START PAGE EXTRACT

Yeah, unquestionably it’s evolved. When we started, we adopted what’s called the open core business model, so the idea here is that you have an open source product that drives really broad adoption. So you get some level of ubiquity. Many, many, many people are using it because hey, it’s open source, it’s very, very easy to download to work with. You’re not paying up front for the software, you may eventually pay for support. That was the Red Hat model for open source. But the idea with the open core model is that open source product would just be the core what you do when you started getting that ubiquitous adoption is you start to introduce enterprise features, which would be a different license. Most people would adopt with the core and then you’d up sell them to the constellation of enterprise features that essentially form the basis of your enterprise offering, let’s say.


That business model, I think, lasted about four or five years. When we started the company, it was I think a good bet that was the right way for us to do it and we operated under that until it started to become clear that open source business models were under threat, in particular, from some of AWS’s actions, so they really went after Elastic Search. That was one that they I think changed the nature of the open core business model and made it I think less likely that you’d succeed. What Amazon did is they said we can repackage the open core, put our own enterprise things around it, and most of the work’s already been done for us to create this piece of software and we’re going to repackage it. And with that, in addition to the incumbent cloud platform, means that we’re going to be able to get huge numbers of customers just because everything’s integrated, it’s all part of the same billing system, all the identity access management works together. So you have all the advantage of the cloud platform combined with the quality of the open source offering. So as soon as people started to wrestle with that, the open core model became less tenable.

END PAGE EXTRACT

EXERCISE 1 ▸
Extract everything from "Yeah, unquestionably it’s" down to "offering, let’s say." in the passage on the open core business model.

START TASK INPUTS

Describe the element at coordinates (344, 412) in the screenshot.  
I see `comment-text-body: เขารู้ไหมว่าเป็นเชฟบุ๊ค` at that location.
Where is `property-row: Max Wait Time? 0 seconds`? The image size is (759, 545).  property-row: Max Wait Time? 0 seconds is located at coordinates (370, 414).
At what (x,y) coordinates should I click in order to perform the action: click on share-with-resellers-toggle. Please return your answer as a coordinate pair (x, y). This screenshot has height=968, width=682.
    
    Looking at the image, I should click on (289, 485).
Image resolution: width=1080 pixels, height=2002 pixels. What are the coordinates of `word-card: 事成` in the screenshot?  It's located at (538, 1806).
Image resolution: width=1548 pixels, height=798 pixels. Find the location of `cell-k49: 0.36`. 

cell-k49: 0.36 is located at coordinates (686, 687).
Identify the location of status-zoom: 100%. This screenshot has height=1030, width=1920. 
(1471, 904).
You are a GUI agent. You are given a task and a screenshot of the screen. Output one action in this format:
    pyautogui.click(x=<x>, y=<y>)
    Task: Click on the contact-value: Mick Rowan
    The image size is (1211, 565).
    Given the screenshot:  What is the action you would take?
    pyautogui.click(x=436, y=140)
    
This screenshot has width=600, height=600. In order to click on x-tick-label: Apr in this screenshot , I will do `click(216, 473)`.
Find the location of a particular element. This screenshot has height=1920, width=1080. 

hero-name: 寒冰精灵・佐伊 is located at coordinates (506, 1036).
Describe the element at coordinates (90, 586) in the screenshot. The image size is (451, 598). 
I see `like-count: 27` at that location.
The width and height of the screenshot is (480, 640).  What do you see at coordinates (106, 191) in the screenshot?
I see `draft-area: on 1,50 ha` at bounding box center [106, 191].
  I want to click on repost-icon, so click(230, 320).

END TASK INPUTS

EXERCISE 2 ▸
Rename "image size" to "frame size" in the listing, covering everything from the line containing "Describe the element at coordinates (90, 586)" down to the end of the listing. Return only those lines, with nothing else changed.

EXERCISE RESULT 1 ▸
Yeah, unquestionably it’s evolved. When we started, we adopted what’s called the open core business model, so the idea here is that you have an open source product that drives really broad adoption. So you get some level of ubiquity. Many, many, many people are using it because hey, it’s open source, it’s very, very easy to download to work with. You’re not paying up front for the software, you may eventually pay for support. That was the Red Hat model for open source. But the idea with the open core model is that open source product would just be the core what you do when you started getting that ubiquitous adoption is you start to introduce enterprise features, which would be a different license. Most people would adopt with the core and then you’d up sell them to the constellation of enterprise features that essentially form the basis of your enterprise offering, let’s say.

EXERCISE RESULT 2 ▸
Describe the element at coordinates (90, 586) in the screenshot. The frame size is (451, 598). 
I see `like-count: 27` at that location.
The width and height of the screenshot is (480, 640).  What do you see at coordinates (106, 191) in the screenshot?
I see `draft-area: on 1,50 ha` at bounding box center [106, 191].
  I want to click on repost-icon, so click(230, 320).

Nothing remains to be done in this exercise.